- _TASK DIRECTIONS_:
Output every line below as it stands, dropping only the images.
◆ ◆ ◆ ◆ ◆
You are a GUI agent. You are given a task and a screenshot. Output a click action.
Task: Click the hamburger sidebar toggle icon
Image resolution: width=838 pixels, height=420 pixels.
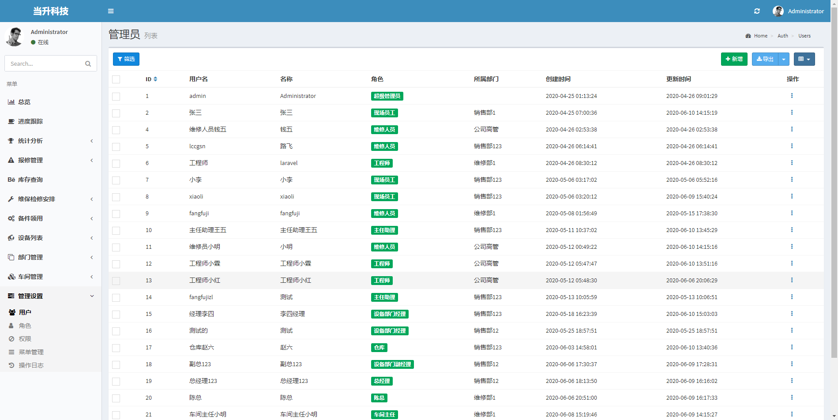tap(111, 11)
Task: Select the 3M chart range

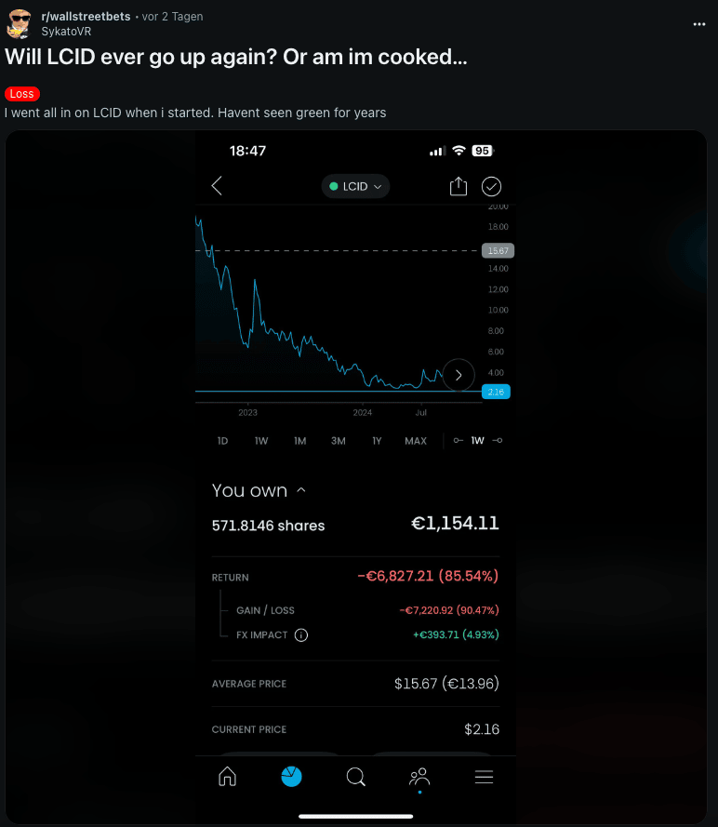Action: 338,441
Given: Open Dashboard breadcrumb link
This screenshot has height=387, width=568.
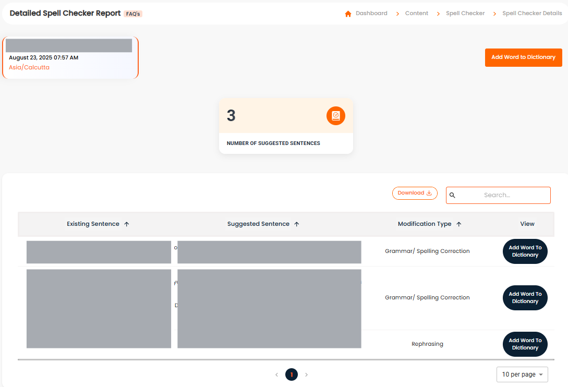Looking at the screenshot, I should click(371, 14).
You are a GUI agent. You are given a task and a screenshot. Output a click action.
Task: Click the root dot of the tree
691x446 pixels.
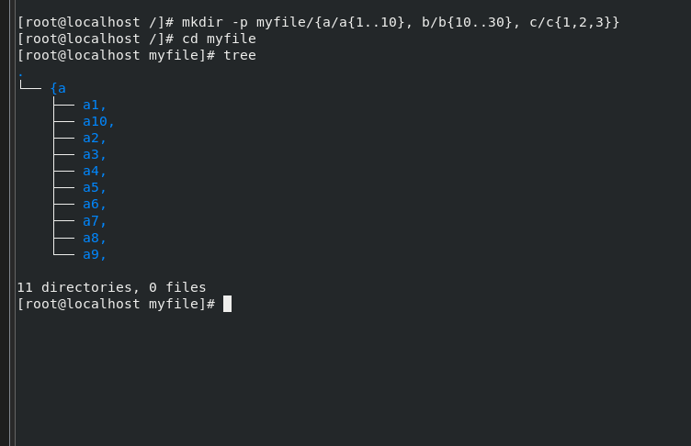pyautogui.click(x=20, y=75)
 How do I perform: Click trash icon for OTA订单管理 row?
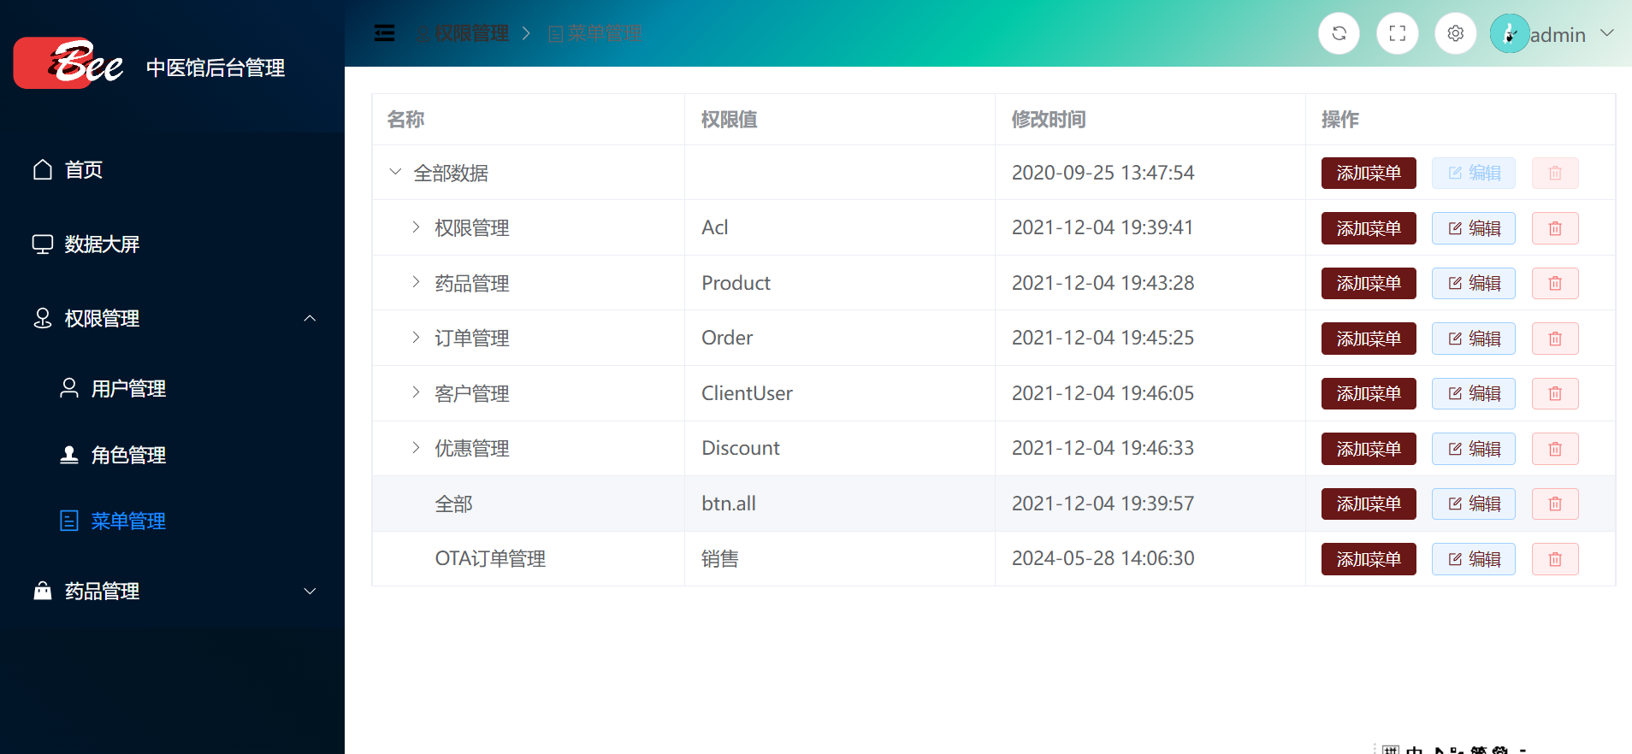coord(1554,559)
◆ ◆ ◆ ◆ ◆
- _SOLUTION_:
You are a GUI agent. You are given a task and a screenshot. Output a click action.
Task: Click the hamburger sidebar toggle icon
Image resolution: width=838 pixels, height=420 pixels.
tap(111, 11)
Task: Select the 3M chart range

Action: 338,441
Given: Open Dashboard breadcrumb link
This screenshot has height=387, width=568.
Looking at the screenshot, I should click(371, 14).
You are a GUI agent. You are given a task and a screenshot. Output a click action.
Task: Click the root dot of the tree
691x446 pixels.
pyautogui.click(x=20, y=75)
 How do I perform: Click trash icon for OTA订单管理 row?
coord(1554,559)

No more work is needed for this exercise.